Luckily, I can tell you what's biting you in the back for your micro-example involving different ways to reset pointers: alias analysis. Specifically, the compilers are unable to prove (or unwilling to infer) that the two unique_ptr references don't overlap. They force themselves to reload the unique_ptr value in case the write to the first one has modified the second one. baz doesn't suffer from it because the compiler can prove that neither parameter, in a well-formed program, could possibly alias with tmp, which has function-local automatic storage.

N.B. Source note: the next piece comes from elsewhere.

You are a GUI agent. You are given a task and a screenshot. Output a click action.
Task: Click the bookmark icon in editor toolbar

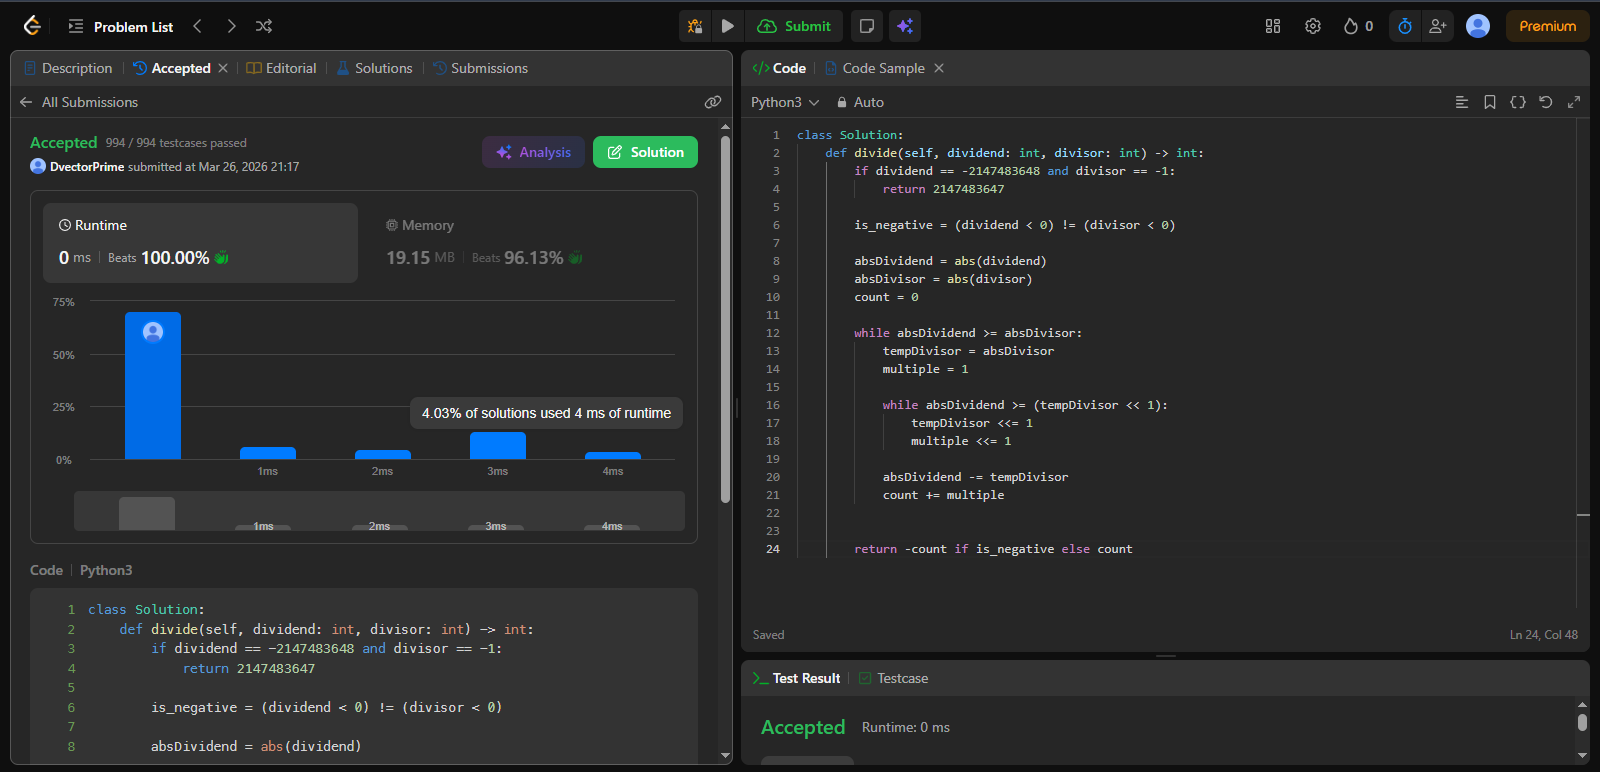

You can verify this by adding the __restrict__ keyword (which, as the double underscore somewhat implies, is not standard C++) to either unique_ptr reference parameter. That keyword informs the compiler that the reference is the only reference through which that memory can possibly be accessed, and therefore there is no risk that anything else can alias with it. When you do it, all three versions of your function compile to the same machine code and don't bother checking if the unique_ptr needs to be deleted.

Rorke answered 13/7, 2017 at 20:55 Comment(2)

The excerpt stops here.